Every year, hundreds of Ontario cars lose their wheels. Here’s how to prevent that from happening to your vehicle.

Bolts on a wheel are tightened to prevent separation.

Late last year, a parcel delivery truck was travelling eastbound on the 407 highway when one of its rear wheels suddenly came off. The hunk of rubber and metal jumped the median and smashed into a car heading westbound, sending it careening off the highway and into a ditch.

While that might sound like a fluke incident, runaway wheels from cars and light trucks are a surprisingly common sight on Ontario’s roads, experts say. In an average year, police in the Golden Horseshoe record around 100 of these wheel separations, and officials in Ontario’s Ministry of Transportation (MTO) estimate that, province-wide, the total could be in excess of 1,000 annually.

“This happens a lot more often than you think,” says Sgt. Kerry Schmidt of the Ontario Provincial Police (OPP). He responded to the incident on the 407 last year and, while no one was injured, Schmidt has seen several fatalities as a result of runaway wheels. “They are a tragedy waiting to happen,” he says.

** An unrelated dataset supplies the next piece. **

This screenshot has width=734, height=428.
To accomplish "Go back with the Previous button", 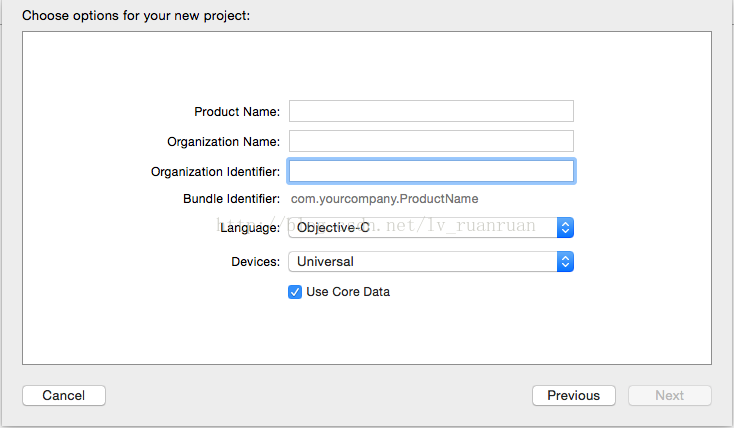I will pos(573,395).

Runaway wheels spike in spring

Most wheel separations happen in May and June, a couple of months after drivers have switched to their summer tires from their winter ones. That’s because some home mechanics and garages don’t use the most effective technique to properly tighten the retaining bolts and lug nuts that hold wheels in place, says Jeffery Turner, an engineer who specializes in vehicle safety with the MTO.

These fasteners need to be tightened to the torque (or tightness) specified by carmakers. Too little and fasteners will come loose. Too tight and the bolts can be damaged, eventually causing them to fail. “You don’t want to be outside the recommended torque,” Turner says. “Even a one-quarter turn can be too much.”

Home and professional mechanics alike should always use a torque wrench, not an impact wrench, breaker bar or cross-shaped lug wrench, when installing their tires, he adds. The torque wrench enables the installer to tighten fasteners as required by the vehicle manufacturer. He also recommends that do-it-yourselfers:

-inspect their rims, hubs and fasteners for damage before installing a wheel;

-thoroughly clean their wheels and hubs before positioning the wheel on the hub;

-after installing the fasteners, tighten them in stages, alternating from side to side until the manufacturer-recommended torque has been reached; and

-perform a torque check again, using a torque wrench, after the vehicle has been driven the distance recommended by the vehicle manufacturer. If in doubt about this interval, or the required tightening torque, DIYers should check their owner’s manual or consult their dealer.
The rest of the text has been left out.